Как только молитва перестает быть импульсивным выражением и отзвуком интимнейшего движения души, она становится лицемерием. Молитва, совершаемая для того, чтобы произвести впечатление, – это надругательство над Божественным чувством, молитва для назидания – все равно что проституция. И не так уж важно, намереваются ли такой молитвой оказать религиозное влияние на других или возвысить собственную душу, приободрить или воодушевить ближнего или самого себя. В подобных случаях лишают себя прямой связи с Богом, достижение которой и является нашим предназначением, и пытаются установить этот контакт в своих интересах, играя на сокровеннейшем нерве собственной жизни. Публичная молитва как демонстрация своей веры Богу и миру, как манифестация своей причастности к Нему и выражение протеста против безбожия, молитва как проявление набожности и некое религиозное упражнение, как самоободрение и аскеза, как поучение других и попытка обращения их в веру, как размышление верующего и религиозная агитация, – все это прямой удар по истинной сущности и правде молитвы. Конечно, настоящая молитва может оказать на нас воздействие, даже когда мы призываем ее для чего-то, но все же молиться с определенной целью не следует. Конечно, порой внутренний порыв, подобно вулканическому извержению неистово рвущийся из глубин сердца, может стать всеобщим достоянием, как это произошло, когда Иисус воскликнул: «Славлю Тебя, Отче, Господь неба и земли, что Ты утаил сие от мудрых и разумных и открыл то младенцам» (
Но настоящая молитва невозможна, если нет изначального ощущения Бога там, где уважают идею Бога, весть о Его явлении и «веру», где блюдут должную набожность, а вся религиозная жизнь организована по-церковному. В этой ситуации молитва из естественного наивного процесса в недрах собственной жизни рано или поздно превратится в обязанность и упражнение, и тогда ее вырождение обязательно последует. Против этого Иисус ничего не говорит, возможно, на первых порах Он считал это неизбежным – до того времени, «когда истинные поклонники будут поклоняться Отцу в духе и истине». (
Вот почему нынешние Ищущие инстинктивно отвергают христианскую практику молитвы, и заставить их молиться, как принято, решительно невозможно. Этому противится присущее им чувство истины, указывая правильный путь. Остерегайтесь молиться, не испытывая внутренней потребности в молитве. Молитесь втайне, чтобы ваша молитва была самым что ни на есть изначальным проявлением жизни в духе и истине, которая в девственном целомудрии ищет лика Божьего.

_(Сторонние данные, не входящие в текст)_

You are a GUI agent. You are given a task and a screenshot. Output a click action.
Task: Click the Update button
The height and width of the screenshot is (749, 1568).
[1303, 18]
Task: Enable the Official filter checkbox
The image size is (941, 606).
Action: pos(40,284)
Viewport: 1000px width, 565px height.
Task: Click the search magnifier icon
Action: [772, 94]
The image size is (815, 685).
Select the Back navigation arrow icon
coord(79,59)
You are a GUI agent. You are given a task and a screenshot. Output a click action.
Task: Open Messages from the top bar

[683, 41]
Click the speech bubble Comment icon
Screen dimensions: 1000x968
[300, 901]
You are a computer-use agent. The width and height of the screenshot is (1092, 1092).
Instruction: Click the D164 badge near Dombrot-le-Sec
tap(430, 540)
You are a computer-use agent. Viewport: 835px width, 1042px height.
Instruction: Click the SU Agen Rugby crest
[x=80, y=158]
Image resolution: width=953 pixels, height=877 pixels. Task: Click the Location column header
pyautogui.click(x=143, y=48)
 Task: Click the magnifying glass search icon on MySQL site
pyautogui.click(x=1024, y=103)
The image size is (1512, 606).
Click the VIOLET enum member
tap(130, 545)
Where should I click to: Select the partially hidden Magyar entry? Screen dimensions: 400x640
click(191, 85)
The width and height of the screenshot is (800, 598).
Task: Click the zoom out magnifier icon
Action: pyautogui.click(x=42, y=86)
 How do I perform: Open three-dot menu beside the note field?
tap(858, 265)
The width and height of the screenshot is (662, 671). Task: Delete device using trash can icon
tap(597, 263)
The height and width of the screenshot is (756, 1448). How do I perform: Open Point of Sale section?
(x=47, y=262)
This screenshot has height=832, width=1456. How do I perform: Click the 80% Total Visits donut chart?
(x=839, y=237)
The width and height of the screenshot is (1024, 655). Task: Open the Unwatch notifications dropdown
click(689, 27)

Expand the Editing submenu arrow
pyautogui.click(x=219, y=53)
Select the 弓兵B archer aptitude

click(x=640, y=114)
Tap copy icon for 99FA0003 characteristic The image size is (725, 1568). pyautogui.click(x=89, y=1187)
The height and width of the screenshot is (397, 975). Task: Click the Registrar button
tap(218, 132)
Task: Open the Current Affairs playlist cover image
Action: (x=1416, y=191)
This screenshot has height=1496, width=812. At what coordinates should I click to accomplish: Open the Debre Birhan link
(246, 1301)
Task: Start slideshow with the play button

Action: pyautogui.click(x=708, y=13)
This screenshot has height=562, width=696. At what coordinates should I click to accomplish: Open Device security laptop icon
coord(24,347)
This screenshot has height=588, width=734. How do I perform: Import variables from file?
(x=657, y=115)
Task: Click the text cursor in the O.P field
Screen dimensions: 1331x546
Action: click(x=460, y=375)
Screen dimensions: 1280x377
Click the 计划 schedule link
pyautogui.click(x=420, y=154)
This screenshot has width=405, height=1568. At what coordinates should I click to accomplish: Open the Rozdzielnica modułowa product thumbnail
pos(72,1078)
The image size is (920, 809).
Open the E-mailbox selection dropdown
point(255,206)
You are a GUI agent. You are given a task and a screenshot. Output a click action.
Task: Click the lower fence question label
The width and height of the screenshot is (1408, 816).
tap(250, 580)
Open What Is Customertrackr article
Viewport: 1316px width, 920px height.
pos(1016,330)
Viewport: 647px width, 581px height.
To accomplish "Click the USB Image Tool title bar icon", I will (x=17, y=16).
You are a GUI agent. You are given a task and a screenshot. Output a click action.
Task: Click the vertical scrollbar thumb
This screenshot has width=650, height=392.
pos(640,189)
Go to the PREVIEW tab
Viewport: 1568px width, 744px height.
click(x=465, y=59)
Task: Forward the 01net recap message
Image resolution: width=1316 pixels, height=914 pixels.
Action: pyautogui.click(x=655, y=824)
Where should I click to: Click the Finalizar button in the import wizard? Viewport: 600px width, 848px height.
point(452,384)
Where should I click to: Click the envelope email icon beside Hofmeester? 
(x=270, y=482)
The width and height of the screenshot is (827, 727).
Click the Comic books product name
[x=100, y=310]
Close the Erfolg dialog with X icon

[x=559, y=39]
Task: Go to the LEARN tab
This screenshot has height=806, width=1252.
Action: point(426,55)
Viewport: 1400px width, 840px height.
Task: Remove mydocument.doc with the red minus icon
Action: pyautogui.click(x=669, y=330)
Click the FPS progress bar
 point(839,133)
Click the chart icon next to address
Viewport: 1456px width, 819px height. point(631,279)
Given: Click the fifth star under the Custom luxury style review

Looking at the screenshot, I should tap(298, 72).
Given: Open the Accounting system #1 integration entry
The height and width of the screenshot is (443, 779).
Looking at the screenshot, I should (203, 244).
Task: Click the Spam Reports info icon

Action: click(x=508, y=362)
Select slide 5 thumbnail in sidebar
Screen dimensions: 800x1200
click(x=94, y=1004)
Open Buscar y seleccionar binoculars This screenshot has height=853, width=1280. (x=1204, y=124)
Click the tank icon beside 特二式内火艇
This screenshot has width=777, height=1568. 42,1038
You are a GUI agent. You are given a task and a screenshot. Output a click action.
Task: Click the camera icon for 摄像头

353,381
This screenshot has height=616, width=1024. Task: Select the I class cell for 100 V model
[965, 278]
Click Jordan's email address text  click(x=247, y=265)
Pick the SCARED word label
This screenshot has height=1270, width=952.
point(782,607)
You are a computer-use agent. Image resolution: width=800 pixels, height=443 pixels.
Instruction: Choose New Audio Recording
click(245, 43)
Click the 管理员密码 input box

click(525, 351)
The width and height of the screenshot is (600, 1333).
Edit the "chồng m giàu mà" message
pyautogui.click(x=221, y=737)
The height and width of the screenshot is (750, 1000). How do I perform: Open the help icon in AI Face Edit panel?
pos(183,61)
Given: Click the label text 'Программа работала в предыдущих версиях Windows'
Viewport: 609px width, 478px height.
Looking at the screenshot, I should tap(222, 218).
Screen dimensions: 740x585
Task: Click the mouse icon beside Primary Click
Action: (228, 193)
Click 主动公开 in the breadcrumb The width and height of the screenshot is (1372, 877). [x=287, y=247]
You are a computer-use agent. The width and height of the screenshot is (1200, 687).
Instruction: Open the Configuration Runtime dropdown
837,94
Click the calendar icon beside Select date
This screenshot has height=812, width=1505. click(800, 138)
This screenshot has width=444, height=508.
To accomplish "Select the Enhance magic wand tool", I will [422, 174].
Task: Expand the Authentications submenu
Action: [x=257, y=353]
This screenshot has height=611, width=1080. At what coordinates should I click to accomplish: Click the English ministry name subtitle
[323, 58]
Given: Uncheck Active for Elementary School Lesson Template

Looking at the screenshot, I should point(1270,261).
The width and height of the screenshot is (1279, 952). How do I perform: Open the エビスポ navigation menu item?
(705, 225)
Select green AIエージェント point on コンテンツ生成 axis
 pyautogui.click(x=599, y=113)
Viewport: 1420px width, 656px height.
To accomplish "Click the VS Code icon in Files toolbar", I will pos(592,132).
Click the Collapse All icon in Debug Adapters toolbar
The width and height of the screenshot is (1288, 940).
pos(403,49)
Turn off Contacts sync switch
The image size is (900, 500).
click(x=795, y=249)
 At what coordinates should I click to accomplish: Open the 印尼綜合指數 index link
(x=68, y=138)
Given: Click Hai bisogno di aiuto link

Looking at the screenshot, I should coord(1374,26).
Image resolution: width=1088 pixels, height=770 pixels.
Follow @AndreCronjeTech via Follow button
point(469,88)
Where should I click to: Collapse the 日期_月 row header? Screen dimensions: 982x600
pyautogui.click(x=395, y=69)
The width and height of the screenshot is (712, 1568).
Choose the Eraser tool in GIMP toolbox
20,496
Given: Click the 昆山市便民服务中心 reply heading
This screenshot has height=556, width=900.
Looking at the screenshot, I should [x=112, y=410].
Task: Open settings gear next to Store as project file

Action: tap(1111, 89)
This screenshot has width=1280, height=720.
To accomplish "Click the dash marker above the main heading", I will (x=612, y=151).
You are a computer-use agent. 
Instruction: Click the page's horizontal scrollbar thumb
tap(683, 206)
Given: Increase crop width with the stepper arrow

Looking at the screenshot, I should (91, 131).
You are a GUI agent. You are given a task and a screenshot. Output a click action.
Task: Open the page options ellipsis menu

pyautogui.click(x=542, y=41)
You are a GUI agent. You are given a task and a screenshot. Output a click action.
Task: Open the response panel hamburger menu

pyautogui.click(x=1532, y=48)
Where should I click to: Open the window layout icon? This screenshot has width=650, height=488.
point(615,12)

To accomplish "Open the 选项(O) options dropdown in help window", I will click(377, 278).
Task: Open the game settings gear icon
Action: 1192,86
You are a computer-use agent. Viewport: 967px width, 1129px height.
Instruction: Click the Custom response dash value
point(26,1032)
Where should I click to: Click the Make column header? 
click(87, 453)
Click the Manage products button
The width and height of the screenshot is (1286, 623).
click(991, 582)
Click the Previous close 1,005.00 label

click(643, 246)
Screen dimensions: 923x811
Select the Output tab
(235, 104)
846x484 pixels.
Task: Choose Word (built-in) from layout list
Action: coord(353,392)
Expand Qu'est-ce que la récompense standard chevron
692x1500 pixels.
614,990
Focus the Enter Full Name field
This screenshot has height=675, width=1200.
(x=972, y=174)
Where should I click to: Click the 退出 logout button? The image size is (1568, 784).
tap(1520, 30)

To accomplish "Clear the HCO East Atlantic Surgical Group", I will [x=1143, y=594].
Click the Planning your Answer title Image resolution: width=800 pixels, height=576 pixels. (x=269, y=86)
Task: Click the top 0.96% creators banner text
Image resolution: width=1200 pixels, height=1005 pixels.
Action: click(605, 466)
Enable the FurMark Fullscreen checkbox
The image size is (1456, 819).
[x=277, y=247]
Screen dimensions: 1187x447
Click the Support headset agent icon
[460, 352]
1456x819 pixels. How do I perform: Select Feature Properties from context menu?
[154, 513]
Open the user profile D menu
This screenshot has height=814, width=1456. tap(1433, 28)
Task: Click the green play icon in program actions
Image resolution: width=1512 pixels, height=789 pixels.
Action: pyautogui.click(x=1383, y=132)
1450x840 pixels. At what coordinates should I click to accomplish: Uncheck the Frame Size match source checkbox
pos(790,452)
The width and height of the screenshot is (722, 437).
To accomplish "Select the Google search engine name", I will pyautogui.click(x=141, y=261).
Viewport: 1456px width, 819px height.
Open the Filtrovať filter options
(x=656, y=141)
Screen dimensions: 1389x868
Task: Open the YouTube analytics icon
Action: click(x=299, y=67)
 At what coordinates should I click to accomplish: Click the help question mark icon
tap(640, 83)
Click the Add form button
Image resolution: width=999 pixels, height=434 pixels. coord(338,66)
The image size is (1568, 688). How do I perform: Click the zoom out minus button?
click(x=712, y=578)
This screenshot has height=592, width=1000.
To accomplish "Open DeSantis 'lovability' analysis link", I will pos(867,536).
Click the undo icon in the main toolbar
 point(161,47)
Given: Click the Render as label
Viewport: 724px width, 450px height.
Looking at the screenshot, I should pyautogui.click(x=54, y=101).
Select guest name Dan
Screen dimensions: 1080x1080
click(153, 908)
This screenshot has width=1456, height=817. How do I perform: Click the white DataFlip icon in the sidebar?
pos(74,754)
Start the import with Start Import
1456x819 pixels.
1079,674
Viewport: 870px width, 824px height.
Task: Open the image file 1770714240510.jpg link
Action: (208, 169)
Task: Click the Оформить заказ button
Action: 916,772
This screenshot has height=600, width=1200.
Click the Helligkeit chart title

А молясь, не говорите лишнего, как язычники, ибо они думают, что в многословии своем будут услышаны; не уподобляйтесь им, ибо знает Отец ваш, в чем вы имеете нужду, прежде вашего прошения у Него.
Если в молитвах вся наша внутренняя жизнь возносится к Богу подобно туману над влажными полями, то они – лишь световые волны движений нашего сердца, возвращающиеся к своему источнику. Их течение непроизвольно, направлено только к Нему, в них нет экспрессии и стройного ряда представлений. Чувства, рождаемые в нас самой жизнью, ищут связующих нитей с Богом. И требуют своего выражения, пусть и не во всей их глубине. Им мало проявляться в одних лишь вздохах и стонах, в возгласах упоения обретенной свободой и радостью жизни, они хотят непременно облечься в слова. Молитва, как и всякое другое духовное движение жизни в нас, пытается всеми силами достичь доступных пониманию представлений и ясного выражения.
Но это не суть молитвы, а лишь ее внешний вид. Ее суть – непосредственное движение сердца, его чистый звук, который находит в нас Бог. Он воспринимает наши мысли с любого расстояния, наши тайно зарождающиеся ощущения, наши неясные, стесненные чувства, неловкие взмахи крыльев нашей тоски с такой отчетливостью, которая для нас недостижима. Бог понимает наши просьбы, освобожденные от тесных рамок человеческого, субъективного выражения, расплывчатости и чрезмерной краткости, понимает все в подлинной реальности, не скрытой покровом нашей ограниченности.